*YOUR GOAL*
Extract exactly the lines from the top of the records through the line containing "Given: Open the", and keep pictures out of the copy.
• • •
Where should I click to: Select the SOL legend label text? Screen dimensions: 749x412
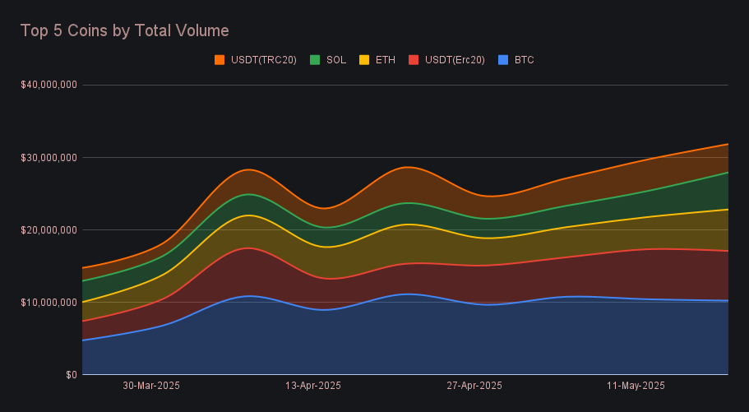coord(336,60)
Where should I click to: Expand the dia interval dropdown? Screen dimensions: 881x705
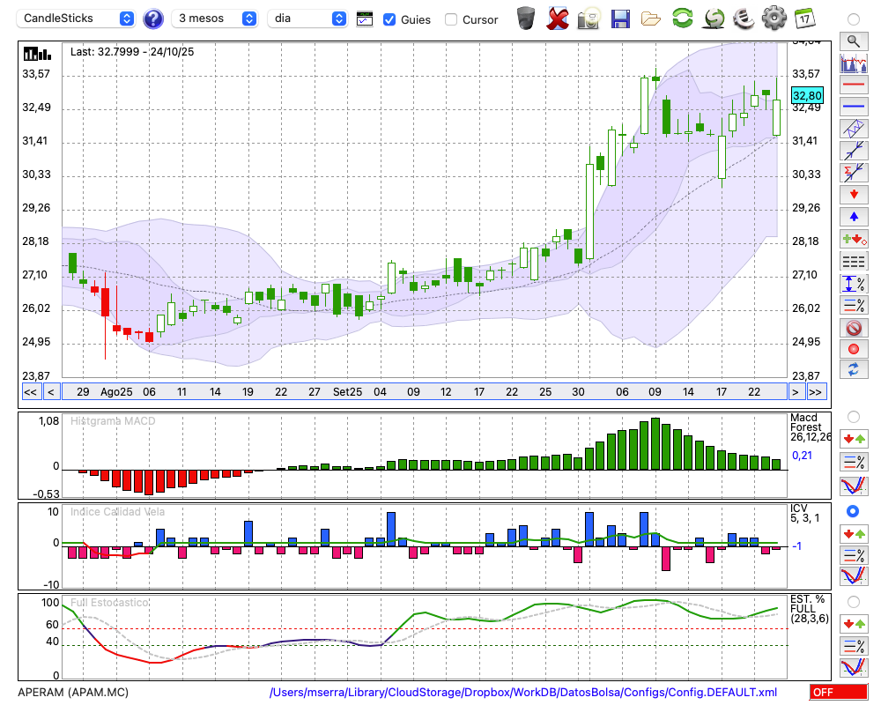tap(308, 19)
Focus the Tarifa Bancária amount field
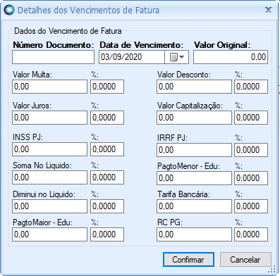The image size is (280, 276). pyautogui.click(x=194, y=206)
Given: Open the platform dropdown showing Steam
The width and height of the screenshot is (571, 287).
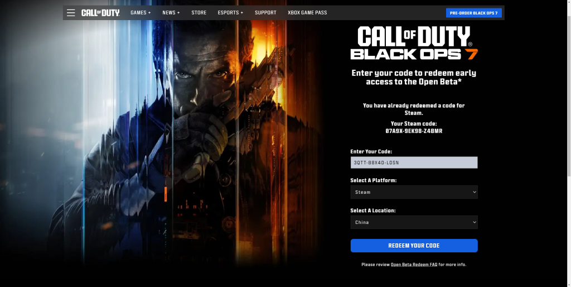Looking at the screenshot, I should [414, 192].
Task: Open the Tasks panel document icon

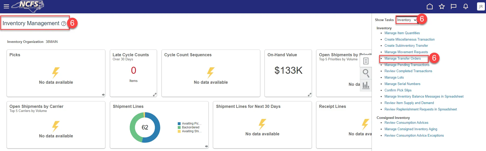Action: pos(366,61)
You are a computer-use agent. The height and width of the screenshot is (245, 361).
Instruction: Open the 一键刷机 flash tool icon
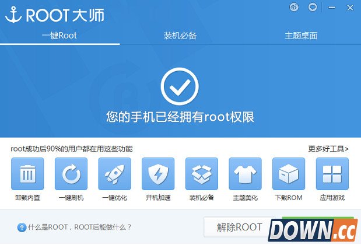pos(71,174)
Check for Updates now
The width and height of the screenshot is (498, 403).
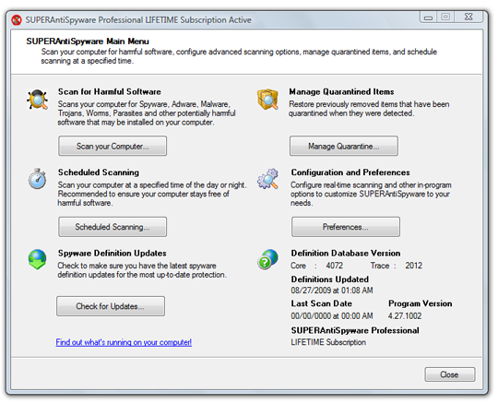(x=111, y=306)
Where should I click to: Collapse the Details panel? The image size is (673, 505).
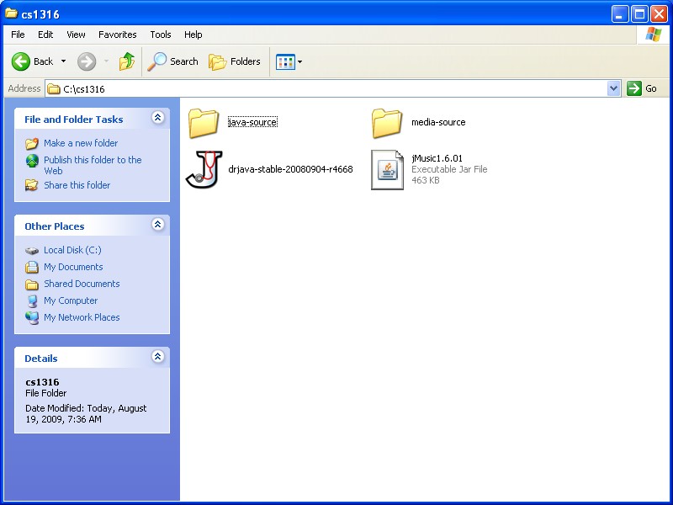coord(157,358)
• • •
*SOLUTION*
Where should I click to: Select the SOL legend label text? Screen dimensions: 749x412
coord(336,60)
Where should I click to: Expand the dia interval dropdown? Screen dimensions: 881x705
tap(308, 19)
Focus the Tarifa Bancária amount field
The image size is (280, 276). pyautogui.click(x=194, y=206)
Given: Open the platform dropdown showing Steam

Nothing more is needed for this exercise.